Lost credit cards, sick kids, smashed fingers and other mishaps when we tried to relive a favorite family trip
Sometimes — okay, very often — as vacation-committed parents, we grow weary of inflicting theme-park death marches upon ourselves and our little ones. Sure, kids love nothing more than trekking across alcohol-barren concrete landscapes of LEGO blocks and Disney amusements. But an endless kiosk-gauntlet of plastic toys can be daunting and costly. For the price of two chirping, flashing light sabers, my wife and I calculated, we could buy a tank of gas to ferry us to a ski resort in Utah come winter.
So we did exactly that, booking a weekend at beautiful Eagle Point in Beaver, Utah, between Christmas and New Year’s. Watching my sons (ages 5 and 7) and their mother skiing pristine, uncrowded slopes was incredible. (At 40, I seem to have lost the will to continuously slam my body into snowpacks.

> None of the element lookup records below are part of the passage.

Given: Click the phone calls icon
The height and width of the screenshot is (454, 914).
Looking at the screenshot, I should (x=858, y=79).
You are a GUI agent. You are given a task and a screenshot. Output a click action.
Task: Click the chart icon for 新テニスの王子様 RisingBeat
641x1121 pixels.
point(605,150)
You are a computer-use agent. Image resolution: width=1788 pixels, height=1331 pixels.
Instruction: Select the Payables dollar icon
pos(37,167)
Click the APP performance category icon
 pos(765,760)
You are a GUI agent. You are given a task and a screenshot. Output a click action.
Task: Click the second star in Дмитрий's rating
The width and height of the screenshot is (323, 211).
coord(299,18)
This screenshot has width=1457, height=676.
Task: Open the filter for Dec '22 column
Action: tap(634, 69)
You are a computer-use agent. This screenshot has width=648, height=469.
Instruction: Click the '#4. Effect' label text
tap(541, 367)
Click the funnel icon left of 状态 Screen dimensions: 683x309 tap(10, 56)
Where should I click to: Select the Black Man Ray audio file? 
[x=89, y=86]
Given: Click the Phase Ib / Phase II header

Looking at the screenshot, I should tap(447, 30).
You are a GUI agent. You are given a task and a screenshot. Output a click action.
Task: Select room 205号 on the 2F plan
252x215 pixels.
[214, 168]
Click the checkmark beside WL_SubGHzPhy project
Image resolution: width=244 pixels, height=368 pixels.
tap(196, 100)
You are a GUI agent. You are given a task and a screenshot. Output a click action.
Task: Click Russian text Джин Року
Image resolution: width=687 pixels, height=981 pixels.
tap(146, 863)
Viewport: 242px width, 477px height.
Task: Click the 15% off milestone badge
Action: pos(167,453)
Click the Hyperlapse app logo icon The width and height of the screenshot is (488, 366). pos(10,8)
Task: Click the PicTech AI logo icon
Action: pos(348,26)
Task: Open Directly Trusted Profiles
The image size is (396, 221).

I took trail-vantaged photos of my family with a Nikon and drank beer in the lodge.) The boys picked up skiing so effortlessly and had so much non-whiny fun that my wife and I, during the drive back to Las Vegas, discussed the idea of returning the very next weekend.
Thus, I misguidedly presented an idea that, on its surface, seemed harmless enough: Why don’t we invite our neighbors Matt and Alyssa and their two boys to Eagle Point?
And so I ignored, at our own peril, a fundamental tenet of what I like to call Reality-based Parenting 101. Actually, two tenets. The first goes like this: One kid is fine, two kids are tough, and three or more comprise an act of self-destruction. Second rule? It’s always a bad idea to try to relive a perfect moment with more participants.
What was it French existential philosopher Sartre famously announced again? Hell is other people’s puking, tyke-sized skiers? Yes, I’m sure that’s what he said.
Our neighbors accepted my poorly considered invitation for the first week in January. We rode to Beaver in separate SUVs, spending the night at the Best Western Butch Cassidy Inn at the base of the mountain. In the morning, we drove up, arriving at the services lodge just before it opened so that we could rent ski equipment.
Things began to go wrong very quickly. En route, Matt and Alyssa’s 7-year-old son Ennis had thrown up his complimentary breakfast inside their vehicle. Now the poor thing was, uh, decorating the parking lot and his shoes.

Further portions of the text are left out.